7. Here a comment is warranted on the contradiction between the actual gender roles among the sixtiers, where urban women fulfilled many leadership roles, and the vestiges of the nineteenth-century romantic, nationalist mythology in the form of a symbolic marriage with the “true Ukraine” represented for some male sixtiers by women from the country's western, least Russified, regions. Of course, in reality these western Ukrainian brides could be just as emancipated and urbanized as eastern Ukrainian female sixtiers, but they symbolized the authenticity of Ukrainophone culture.

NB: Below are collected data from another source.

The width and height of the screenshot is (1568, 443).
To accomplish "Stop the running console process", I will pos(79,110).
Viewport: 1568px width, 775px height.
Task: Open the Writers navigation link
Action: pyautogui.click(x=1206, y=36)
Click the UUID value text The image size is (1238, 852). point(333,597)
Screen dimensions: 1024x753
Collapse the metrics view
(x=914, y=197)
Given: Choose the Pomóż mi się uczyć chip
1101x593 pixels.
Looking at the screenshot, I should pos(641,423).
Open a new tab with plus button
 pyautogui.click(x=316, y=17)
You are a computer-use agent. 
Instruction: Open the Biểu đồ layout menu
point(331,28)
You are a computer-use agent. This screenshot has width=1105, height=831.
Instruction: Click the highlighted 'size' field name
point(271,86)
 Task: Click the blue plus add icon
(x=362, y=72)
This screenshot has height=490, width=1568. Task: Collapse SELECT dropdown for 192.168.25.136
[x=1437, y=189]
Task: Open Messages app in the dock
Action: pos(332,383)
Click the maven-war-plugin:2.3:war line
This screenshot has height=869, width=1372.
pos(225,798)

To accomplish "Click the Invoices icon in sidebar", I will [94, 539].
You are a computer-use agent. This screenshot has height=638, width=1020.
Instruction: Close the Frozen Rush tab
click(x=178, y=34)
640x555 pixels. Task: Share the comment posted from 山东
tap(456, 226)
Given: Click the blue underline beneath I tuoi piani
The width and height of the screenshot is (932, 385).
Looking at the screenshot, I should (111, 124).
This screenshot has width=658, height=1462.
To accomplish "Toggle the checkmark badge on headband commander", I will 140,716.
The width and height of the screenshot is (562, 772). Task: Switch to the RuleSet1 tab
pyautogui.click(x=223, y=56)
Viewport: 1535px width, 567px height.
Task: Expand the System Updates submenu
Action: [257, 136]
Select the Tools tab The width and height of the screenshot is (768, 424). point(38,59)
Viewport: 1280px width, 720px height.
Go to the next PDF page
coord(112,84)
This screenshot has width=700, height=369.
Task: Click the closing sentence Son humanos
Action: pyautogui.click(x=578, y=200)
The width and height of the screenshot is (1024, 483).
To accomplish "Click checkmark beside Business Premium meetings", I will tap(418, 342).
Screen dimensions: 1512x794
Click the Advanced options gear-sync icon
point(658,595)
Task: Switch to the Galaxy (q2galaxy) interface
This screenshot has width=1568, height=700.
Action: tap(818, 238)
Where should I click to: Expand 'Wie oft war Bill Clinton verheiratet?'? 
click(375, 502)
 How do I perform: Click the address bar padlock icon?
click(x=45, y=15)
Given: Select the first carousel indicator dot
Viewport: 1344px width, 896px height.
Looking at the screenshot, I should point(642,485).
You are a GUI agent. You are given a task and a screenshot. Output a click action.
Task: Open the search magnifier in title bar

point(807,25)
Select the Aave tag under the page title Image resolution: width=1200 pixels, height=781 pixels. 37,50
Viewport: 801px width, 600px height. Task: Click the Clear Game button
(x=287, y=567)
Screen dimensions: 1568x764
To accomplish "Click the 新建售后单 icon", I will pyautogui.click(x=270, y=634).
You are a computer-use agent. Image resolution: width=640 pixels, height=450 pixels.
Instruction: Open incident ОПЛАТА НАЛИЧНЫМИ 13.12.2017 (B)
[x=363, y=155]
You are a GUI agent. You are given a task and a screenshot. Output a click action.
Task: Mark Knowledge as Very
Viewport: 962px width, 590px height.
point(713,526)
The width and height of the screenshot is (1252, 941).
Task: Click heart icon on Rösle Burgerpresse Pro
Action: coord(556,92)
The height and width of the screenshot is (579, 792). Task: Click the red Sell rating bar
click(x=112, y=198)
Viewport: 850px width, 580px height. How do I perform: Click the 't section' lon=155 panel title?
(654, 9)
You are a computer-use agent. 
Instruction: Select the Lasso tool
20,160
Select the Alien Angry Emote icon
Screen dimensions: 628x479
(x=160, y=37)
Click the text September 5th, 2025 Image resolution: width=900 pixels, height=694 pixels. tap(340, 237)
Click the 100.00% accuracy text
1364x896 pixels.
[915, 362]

8. For more details on the Dnipropetrovsk club that grew out of the literary workshop at the local Palace of Students, see Zhuk (Citation2010, 36–40).

9. For more on Antonenko-Davydovich's role, see Kotsiubynska (Citation2004a, 165–166; Citation2004b, 291–302).

10. Honchar was probably aware of this attitude, which was painful to him. One of his diary entries for 1967 reads: “We should continue supporting the young, this is our duty. Still, one cannot help noticing that our youth displays emotional deafness. They hear themselves too well and others barely at all” (Honchar Citation2002, 420).

11. Informal gatherings near the Taras Shevchenko monument in Kyiv on 22 May (the day when the poet's remains were brought to Ukraine and buried there in 1861) apparently did not yet play an important symbolic role for the early “sixtiers.” Zhylenko mentions only one of them, in 1964, and in a contemporary letter to Drozd rather than in her diary or later memoiristic fragments (Zhylenko Citation2011, 306). Likewise, few other memoirists elaborate on such early meetings. One exception is Valerii Shevchuk, who claims to have launched the tradition of gathering at the monument with a group of other students in 1960 (Shevchuk Citation2002, 136). Such unsanctioned meetings became the principal site of a stand-off between the political “sixtiers” and the authorities in 1966 and, especially, 1967 (Kasianov Citation1995, 70–73).